Another way to tell if it is judgment is if you can look past it and see the person or not. I have had people make judgments about my tattoos telling me only criminals and gang members have tattoos, or that only lesbian women have them, I can tell these folks are not interested in getting to know more about me because their minds are already made up.
re: Opinionated verses Judgmental
By Kekoamember has saluted, click to view salute photos
On Wed Apr 06, 2011 06:18 PM
Louise wrote:

It's all in the eye of the beholder. If they agree with you, then it's an opinion. If they disagree, then you're being judgemental.


I tend to agree with this, the way people (including myself) are.
re: Opinionated verses Judgmental
By BeautifulMistakemember has saluted, click to view salute photos
On Thu Apr 07, 2011 06:37 PM
Heart wrote:

I would say the difference is the language used. One can have an opinion on something but say it in unbiased, nonjudgmental language.


I agree 100%. That's what I think the difference is.

You can have negative opinions about something or someone without necessarily being judgemental.

You don't have to call a person a slut just because their wearing revealing clothing...
re: Opinionated verses Judgmental
By moara
On Fri Apr 08, 2011 08:21 AM
I'd say that someone who is opinionated has a very strong opinion on a subject and is not afraid of letting others know their position. Whereas, someone who is judgemental, forms strong opinions about people, and their worth.
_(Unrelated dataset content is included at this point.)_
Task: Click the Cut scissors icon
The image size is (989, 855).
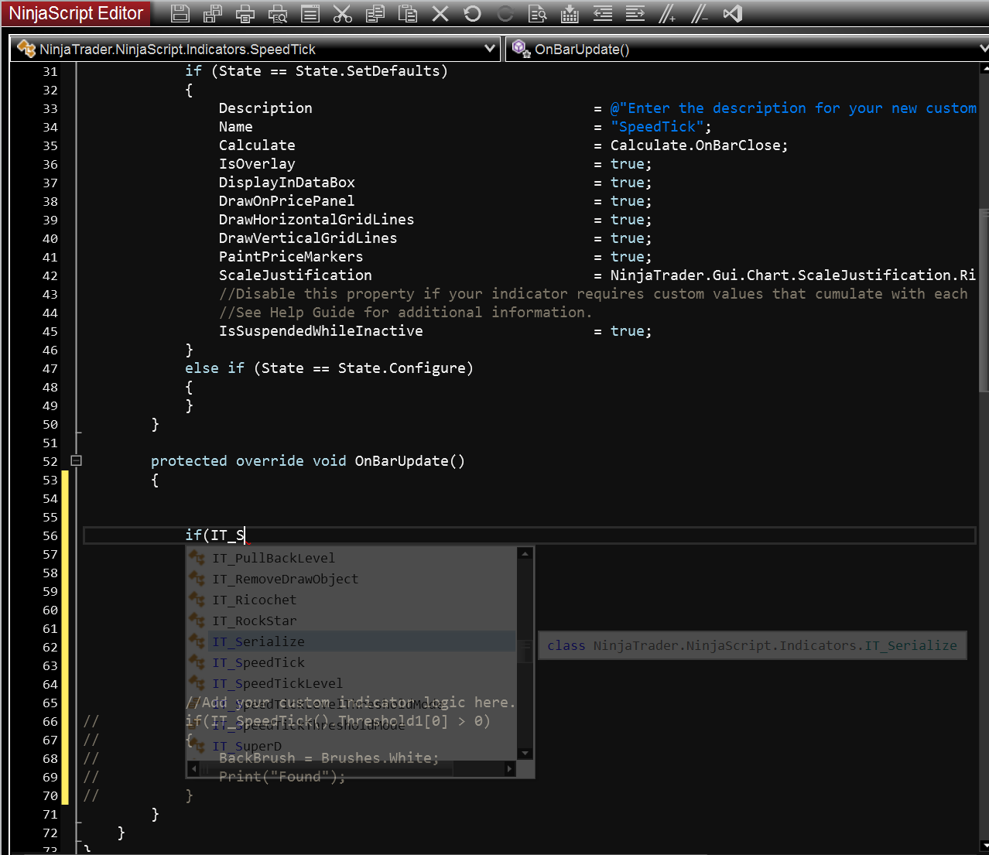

For example, someone can be very opinionated on the subject of driving Hummers, or other gas guzzling vehicles. They will tell you that they are irresponsible, and bad for the environment. Where they would be judgemental would be in telling Hummer owners that they are ignorant, selfish, or stupid.
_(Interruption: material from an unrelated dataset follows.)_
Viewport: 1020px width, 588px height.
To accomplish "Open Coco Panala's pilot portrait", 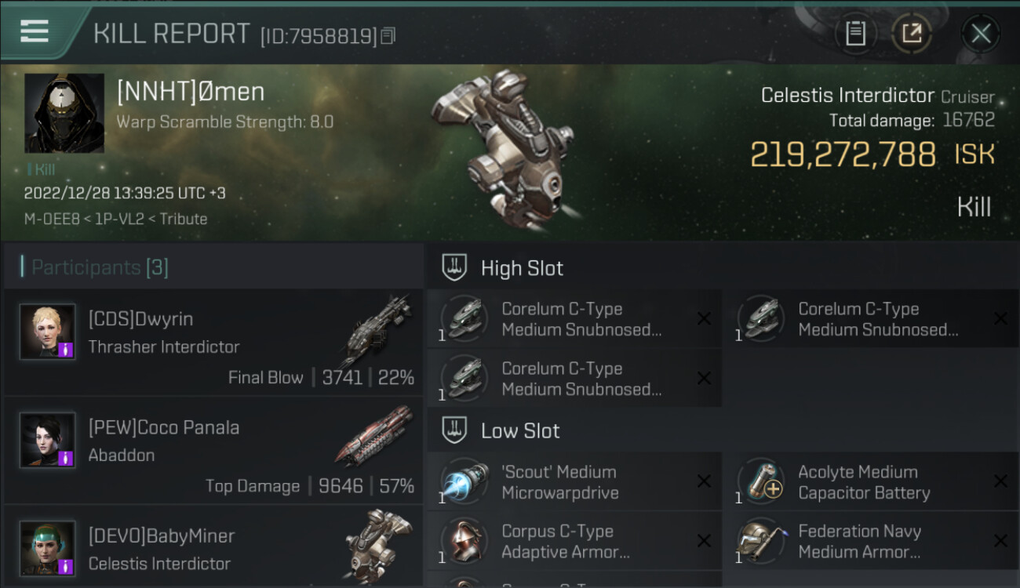I will (47, 441).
Opinionated applies to topics, Judgemental to people.
re: Opinionated verses Judgmental
By TheMidlakeMusemember has saluted, click to view salute photosPremium member
On Fri Apr 08, 2011 08:26 AM
Edited by TheMidlakeMuse (78507) on 2011-04-08 08:27:55
For me, being judgmental is saying that person is ______ (shameful, slutty, horrible) rather than evaluating their actions. You can say "Friend, I think you made a horrible decision" without judging them to be nothing but that action (i.e. "Friend, you're a tramp.") It's the difference between thinking of that person as a human being and just relegating them to being a stereotype.